Anniversary Post: Botany Bay

Welcome to Botany Bay! Now go home!On this day in 1770, James Cook first landed in Australia in a place he will call Botany Bay. It was there that he first met with the aboriginal tribe, Gweagal. I think that must have been interesting. It is like us looking into the sky every day and mostly seeing nothing — perhaps a small airplane in the distance. And one day a huge spacecraft shows up filled with people we did not previously know about. It is not surprising that the Gweagal were intrigued but shy toward the strangers.

These kinds of interactions between civilizations are fascinating to me. They show the lie of the libertarian utopia. As you may have noticed, Botany Bay is not under the control of the Gweagal. But when Cook showed up, it was their land. In fact, archaeological digs indicate that settlements date back 5,000 years. Meetings between stronger groups and weakers groups tend to go the same. Things often start out nice enough with trading. But after a while, the stronger group decides that they would like what the weaker group has. And regardless of how the stronger group justifies it, in the end it comes down to the fact that they take it.

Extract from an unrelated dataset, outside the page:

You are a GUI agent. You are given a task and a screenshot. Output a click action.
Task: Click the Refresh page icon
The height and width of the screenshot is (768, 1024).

This is so ingrained in people, that the great defender of individual rights herself, Ayn Rand, could not see that her own philosophy ultimately degenerated into: might makes right. Matt Bruenig has dealt with the subject from a philosophical standpoint, Non-Aggression Never Does Any Argumentative Work at Any Time. But the truth is that not even the libertarians who claim to follow the non-aggression principle even stick by it. And it doesn’t make sense, anyway. Would it have been all right for the first human to think of it to say, “I own all property.” And then no one could do anything because that would be interfering with his “rights”?

In a perfect world, we would have a just way of divvying up resources. But in the real world, we have no such method. So we stick with what we’ve always done: might makes right. And that is why bad things happen when civilizations collide. That’s not to say that “might makes right” isn’t also what’s happening in downtown San Francisco, but it isn’t as big an issue.

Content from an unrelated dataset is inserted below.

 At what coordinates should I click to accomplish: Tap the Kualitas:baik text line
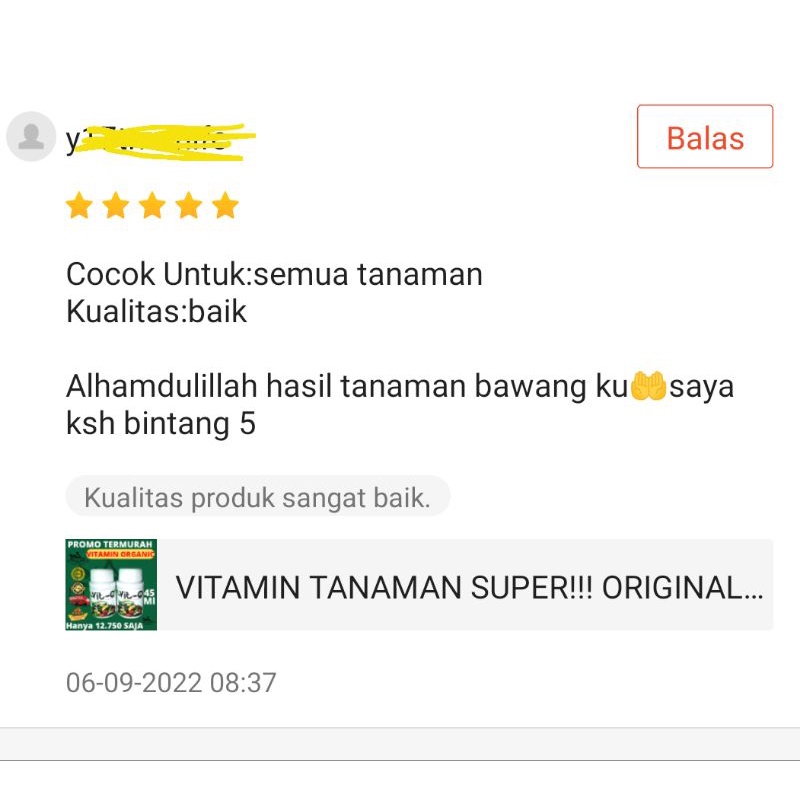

Happy anniversary for the “discovery” of Botany Bay!

4 thoughts on “Anniversary Post: Botany Bay

  1. “That’s not to say that “might makes right” isn’t also what’s happening in downtown San Francisco, but it isn’t as big an issue.”

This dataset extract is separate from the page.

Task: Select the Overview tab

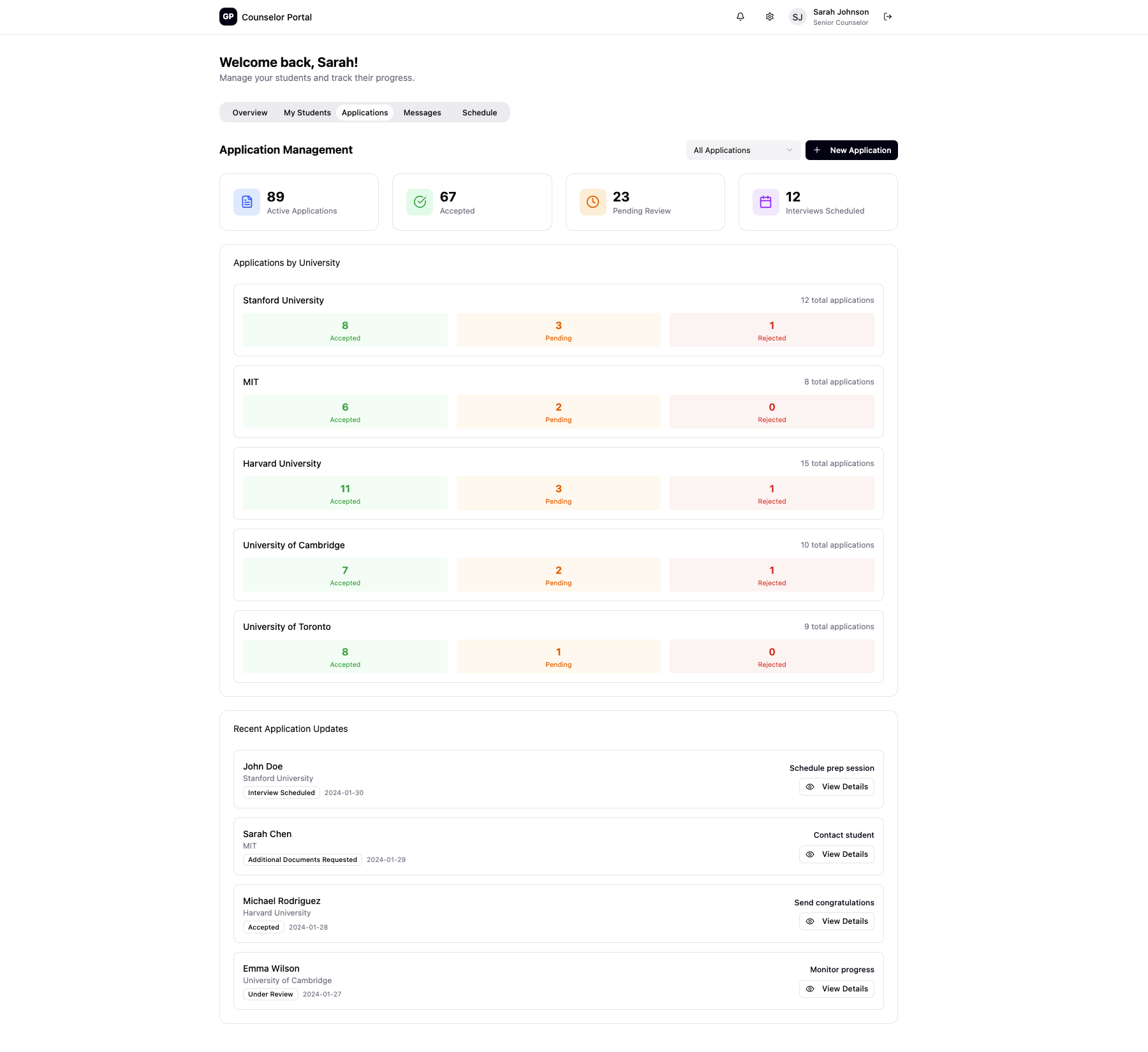Action: pyautogui.click(x=250, y=113)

    Not to you maybe. Having been pushed out of my home in Seattle, I might disagree.

    • On an individual level, I will yield to you. And I think it is is worse to be alone in such matters. But from a societal standpoint, the mass dislocation and genocide against weaker peoples has been a bigger problem.

      • The genius of capitalism is that it produces both mass dislocation and social isolation. As for genocide… neglect in this society often seems active enough to qualify. Denial of food, shelter and medical care… and I can never get out of my head one such incident in Seattle — a homeless woman was trying to shelter behind a dumpster in mid-winter. A city collection truck came along and crushed her to death.

        • But there’s nothing we can do about it because capitalism is the natural system and to save that woman’s life would cost ever so much more suffering because the iPhone would be 50 cents more expensive. No, our biggest problem is a failure of imagination. As a society, we are convinced that this is the only possible way for things to be — as though all the benefits of globalization had to go to the top. By economic theory, globalization should make everyone richer. But our political system saw too it that the gains weren’t shared — at all.

          But truthfully, I’ve given up on capitalism. I think it has been shown to be as much of a joke as communism was. But I look out at America and see people more committed to it now than when the system actually worked to some extent. It’s sad.